Une auto-évaluation régulière

L’outil central qui sous-tend les démarches du Réseau des hôpitaux sans tabac est l’auto-audit. Au moins tous les deux ans, les hôpitaux membres sont invités à compléter un questionnaire destiné à permettre à chaque institution d’évaluer ses démarches et de les faire évoluer si nécessaire. Cet outil est directement basé sur le code européen. Il est extrêmement intéressant d’observer que depuis l’initiation du réseau en 2005, les résultats obtenus par les institutions montrent une progression constante des « cotes » attribuées aux différents axes de développement de la démarche. Cela démontre l’intérêt et le dynamisme des institutions pour la prise en charge globale du tabagisme.

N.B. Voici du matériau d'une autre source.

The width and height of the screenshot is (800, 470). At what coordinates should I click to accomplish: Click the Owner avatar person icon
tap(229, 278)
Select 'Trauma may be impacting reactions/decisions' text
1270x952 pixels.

Et dans le secteur psychiatrique, où les stratégies doivent parfois être adaptées, puisque la question de la gestion du tabagisme reste parfois plus délicate à aborder, des enquêtes sont menées lors de chaque conférence ou séminaire organisés dans les différentes institutions. Et depuis que cette procédure a été mise en place en 2009, il en ressort de manière flagrante l’intérêt global du secteur psychiatrique par rapport à cette thématique et aussi l’augmentation du sentiment d’efficacité des soignants par rapport à leurs capacités de prendre en charge le tabagisme des patients dont ils ont la charge, même s’il reste un travail certain de formation à mettre en place.

L’avenir : l’individu au centre

À travers le Réseau des hôpitaux sans tabac et au-delà de l’objectif de gestion du tabagisme, la philosophie qui est portée est avant tout centrée sur la personne ; qu’il s’agisse du patient ou du professionnel de santé. À l’avenir, comme en France, le Réseau sera peut-être amené à s’intéresser à d’autres « addictions » avec toujours comme éléments sous-tendant cette approche, le respect du cheminement de l’individu, la mise en place de démarches multiples ainsi que l’importance de l’interdisciplinarité tant dans l’institution qu’au-delà ; le professionnel de santé central dans la prise en charge du patient demeurant le médecin généraliste.

Documents joints

  1. Grâce au Fonds de lutte contre les assuétudes, le Fonds des affections respiratoires assure depuis 2005 la coordination du Réseau des « hôpitaux sans tabac » pour la partie francophone du pays. Ce Réseau compte aujourd’hui près de 50 institutions hospitalières et sites.